Composite materials are materials composed of two or more different materials through physical or chemical methods. They have the advantages of high strength, light weight, corrosion resistance and high temperature resistance, and are widely used in fields such as aerospace, aviation, automobiles and new energy. In the aerospace field, composite materials are used to manufacture spacecraft such as satellites, rockets and space stations, which can greatly reduce the weight of spacecraft and improve the carrying capacity and reliability of spacecraft; in the automotive field, composite materials are used to manufacture bodywork, chassis and other components, which can reduce the weight of vehicles, reduce energy consumption and improve the safety of vehicles; in the new energy field, composite materials are used to manufacture wind turbine blades, photovoltaic brackets and other equipment, which can improve the durability and service life of equipment.
New energy materials are the core supporting the development of the new energy industry, mainly including lithium battery materials, hydrogen energy materials, photovoltaic materials, etc. The optimization of lithium battery materials can improve the energy density, cycle life and safety of lithium batteries, promoting the development of the new energy vehicle and energy storage industries; the breakthrough of hydrogen energy materials (such as hydrogen fuel cell catalysts, hydrogen storage materials) can solve the problems of hydrogen production, storage and transportation, promoting the popularization and application of the hydrogen energy industry; the upgrading of photovoltaic materials can improve the utilization efficiency of solar energy, reduce the cost of photovoltaic power generation, and promote the development of the solar energy industry.
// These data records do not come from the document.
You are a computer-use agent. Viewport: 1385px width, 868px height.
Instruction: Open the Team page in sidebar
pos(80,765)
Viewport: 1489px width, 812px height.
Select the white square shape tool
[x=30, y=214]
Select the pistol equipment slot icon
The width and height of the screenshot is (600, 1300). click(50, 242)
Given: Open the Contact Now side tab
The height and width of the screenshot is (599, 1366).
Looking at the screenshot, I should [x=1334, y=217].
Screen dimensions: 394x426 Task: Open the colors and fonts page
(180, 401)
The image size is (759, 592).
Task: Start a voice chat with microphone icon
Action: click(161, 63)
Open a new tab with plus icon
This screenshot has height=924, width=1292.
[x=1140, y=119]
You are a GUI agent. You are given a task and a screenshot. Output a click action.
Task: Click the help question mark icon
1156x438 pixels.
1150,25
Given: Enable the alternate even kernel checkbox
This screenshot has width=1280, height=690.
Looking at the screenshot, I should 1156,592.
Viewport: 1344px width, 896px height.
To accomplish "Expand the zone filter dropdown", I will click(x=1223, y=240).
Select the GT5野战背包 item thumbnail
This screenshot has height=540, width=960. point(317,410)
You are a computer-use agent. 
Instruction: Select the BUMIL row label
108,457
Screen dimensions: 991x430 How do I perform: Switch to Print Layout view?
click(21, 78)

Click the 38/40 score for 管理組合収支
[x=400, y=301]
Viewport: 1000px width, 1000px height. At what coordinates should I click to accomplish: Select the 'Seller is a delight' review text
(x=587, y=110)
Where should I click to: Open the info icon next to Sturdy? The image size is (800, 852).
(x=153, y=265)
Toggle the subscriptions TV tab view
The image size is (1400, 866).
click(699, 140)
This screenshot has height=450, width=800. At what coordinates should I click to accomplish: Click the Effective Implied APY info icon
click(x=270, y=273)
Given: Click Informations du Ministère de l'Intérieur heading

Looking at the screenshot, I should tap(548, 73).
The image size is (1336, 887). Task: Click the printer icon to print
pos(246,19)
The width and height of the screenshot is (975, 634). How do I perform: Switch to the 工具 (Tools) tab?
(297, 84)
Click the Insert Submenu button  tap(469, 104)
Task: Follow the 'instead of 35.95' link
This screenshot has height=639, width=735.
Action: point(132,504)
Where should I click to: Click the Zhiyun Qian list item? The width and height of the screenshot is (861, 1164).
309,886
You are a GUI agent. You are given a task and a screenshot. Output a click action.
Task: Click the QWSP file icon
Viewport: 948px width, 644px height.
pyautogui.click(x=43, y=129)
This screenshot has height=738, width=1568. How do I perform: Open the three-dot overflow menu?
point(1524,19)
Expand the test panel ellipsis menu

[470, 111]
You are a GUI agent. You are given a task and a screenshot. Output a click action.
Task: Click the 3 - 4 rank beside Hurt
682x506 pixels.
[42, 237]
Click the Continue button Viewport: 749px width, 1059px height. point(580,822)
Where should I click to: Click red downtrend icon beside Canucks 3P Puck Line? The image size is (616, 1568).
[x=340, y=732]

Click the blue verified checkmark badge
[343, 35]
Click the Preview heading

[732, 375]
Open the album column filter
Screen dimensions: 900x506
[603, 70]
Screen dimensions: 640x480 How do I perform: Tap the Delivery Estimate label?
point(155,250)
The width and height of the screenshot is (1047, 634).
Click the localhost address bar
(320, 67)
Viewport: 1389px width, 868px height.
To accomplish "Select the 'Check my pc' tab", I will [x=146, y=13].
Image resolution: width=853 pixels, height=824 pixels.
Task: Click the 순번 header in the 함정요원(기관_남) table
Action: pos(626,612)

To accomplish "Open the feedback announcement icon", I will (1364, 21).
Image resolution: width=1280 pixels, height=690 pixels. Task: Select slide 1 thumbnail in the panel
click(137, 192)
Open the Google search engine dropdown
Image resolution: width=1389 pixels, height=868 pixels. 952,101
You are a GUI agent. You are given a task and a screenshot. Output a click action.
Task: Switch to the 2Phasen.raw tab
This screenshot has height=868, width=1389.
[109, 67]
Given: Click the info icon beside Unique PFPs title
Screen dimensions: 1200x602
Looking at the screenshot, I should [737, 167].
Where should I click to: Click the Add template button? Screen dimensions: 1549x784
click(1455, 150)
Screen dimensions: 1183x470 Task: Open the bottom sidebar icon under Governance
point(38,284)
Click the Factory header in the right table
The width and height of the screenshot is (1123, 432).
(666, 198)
Biomedical materials are materials used for diagnosing, treating and repairing human tissues or organs. They have the characteristics of biocompatibility, safety and functionality, and are widely used in the medical field. For example, medical metal materials (such as titanium alloys) are used to manufacture artificial joints, orthopedic implants, etc., which can replace damaged human tissues or organs and help patients recover their health; medical polymer materials (such as polyurethane, polylactic acid) are used to manufacture medical catheters, artificial skin, etc., which have good biocompatibility and can reduce human rejection reactions; medical ceramic materials are used to manufacture dental implants, etc., which have the advantages of wear resistance and corrosion resistance and can improve the service life of implants.
At present, the development of new material technology still faces some challenges: the research and development cycle of new materials is long and the cost is high, and the industrialization of some new materials is difficult; the performance and reliability of new materials still need to be improved, which is difficult to meet the needs of high-end fields; in addition, the environmental protection of new materials is also a major concern. The production and use of some new materials may cause pollution to the environment. In the future, the development of new material technology will move towards the direction of “high performance, low cost, environmental protection and multi-function”, strengthen basic research and technological breakthroughs, and promote the industrialization application of new materials; new materials will integrate deeply with artificial intelligence, big data, quantum computing and other technologies, empower the upgrading of aerospace, aviation, new energy, medical care, information technology and other industries, and provide strong material support for the progress of human science and technology.